Trente-quatre médecins, des spécialistes, des juristes et des associations de tous bords ont été auditionnés par les sénateurs, qui ont écarté pour les mineurs les « souffrances psychiques », prises en compte pour les adultes.

 

Alors que le choix de la Belgique a un retentissement mondial et que l’euthanasie provoque des débats passionnés en France, notamment autour du cas du tétraplégique Vincent Lambert, en état végétatif chronique, les discussions sont restées feutrées dans le royaume. Selon un sondage paru en octobre, 73 % des Belges sont en faveur de l’extension aux mineurs du droit à l’euthanasie.

 

« Le droit de l’enfant à demander sa propre mort est un pas de trop. Il s’agit de la transgression de l’interdit de tuer, qui constitue la base de notre société humaine », ont immédiatement réagi dans un communiqué les évêques de Belgique.

4 commentaires
  • Jocelyne Dumont - Inscrite 14 février 2014 04 h 36

    assasins d'enfants

    assassins. dans le dossier de l'euthanasie, en Belgique et au Québec, lesgouvernements sont directement en conflit d'intérêts financiers puisqu'ils sont les payeurs des soins que reçoivent les personnes malades. c'est extrêmenet dangereux de lasser le gouvernement tuer sa propre population peu impore la façon choisie et quelles personnes cibler. évidammenet tous ceux et celes qui coûtent de l'argent à l'état. il y a un cnflit d'intérêts évident.

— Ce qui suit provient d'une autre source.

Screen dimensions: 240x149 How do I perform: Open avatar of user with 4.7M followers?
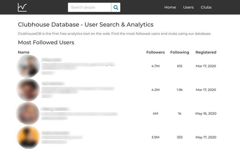tap(29, 66)
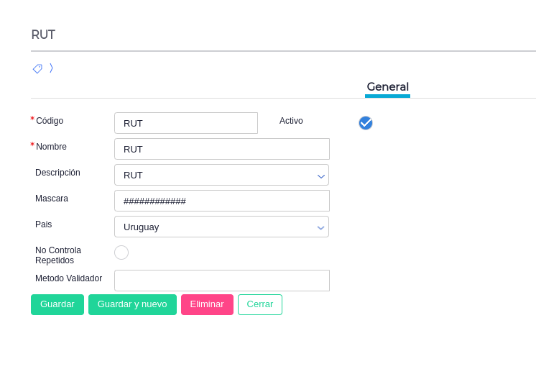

  • Yvon Bureau - Abonné 14 février 2014 09 h 20

    Invitation à la sagesse et à la délicatesse

    C'est un très bon article, en contexte qui invite à la nuance et à la délicatesse dans les propos. Il y a des mourirs qui sont simples, et d'autres qui sont plus complexes dont le mourir des mineurs. Ils invitent à un travail interdisciplinaire intense et solidaire en relation avec les parents. Les travailleuses sociales et les travailleurs sociaux y ont un rôle majeur à remplir.

    Il est sage et nécessaire de nous rappeler que l'on parle de personnes en contexte de fin irréversible de vie, avec des «souffrances insupportables».

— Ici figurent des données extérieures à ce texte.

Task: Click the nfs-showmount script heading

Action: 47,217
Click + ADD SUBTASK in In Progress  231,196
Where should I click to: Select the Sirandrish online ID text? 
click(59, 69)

    Comme m'a dit un médecin belge compatissant, aider activement ces jeunes personnes à terminer une agonie irréversible et douloureuse, devient la moins pires des solutions.

    J'ai une pensée ici pour tous les soignants québécois qui accompagnent nos mineurs dans leur fin de vie. Et une gratitude.

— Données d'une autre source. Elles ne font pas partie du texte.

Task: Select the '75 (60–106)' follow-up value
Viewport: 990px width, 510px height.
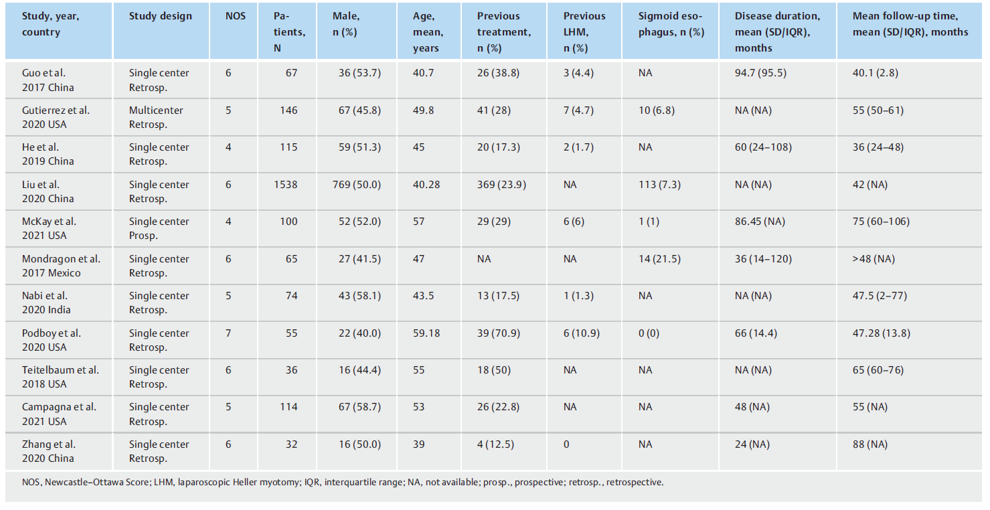Action: [x=881, y=222]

    Cette réalité de la vie doit nous tenir loin de toute démagogie.

    Bon de rappeler que la Hollande et la Belgique font partie des dix pays meilleurs pour la quallité des soins de fin de vie.

  • michel lebel - Inscrit 14 février 2014 10 h 19

    Non surprenant!

    C'est une grave erreur, une dérive cependant non surprenante, une fois acceptée l'idée de l'euthanasie. Oui! Toute civilisation est bel et bien mortelle.


    Michel Lebel

  • Yvon Bureau - Abonné 15 février 2014 09 h 06

    Très belle photo

    Mais elle est inappropriée. Nous devrions en avoir une montrant un enfant mourant, à bout de corps et au bout de sa vie, souffrant.

    J'en profite pour exprimer toute mon admiration pour l'excellent travail de monsieur Jacques Nadeau, photographe. Je ne crois pas que c'est lui qui a choisi cette photo.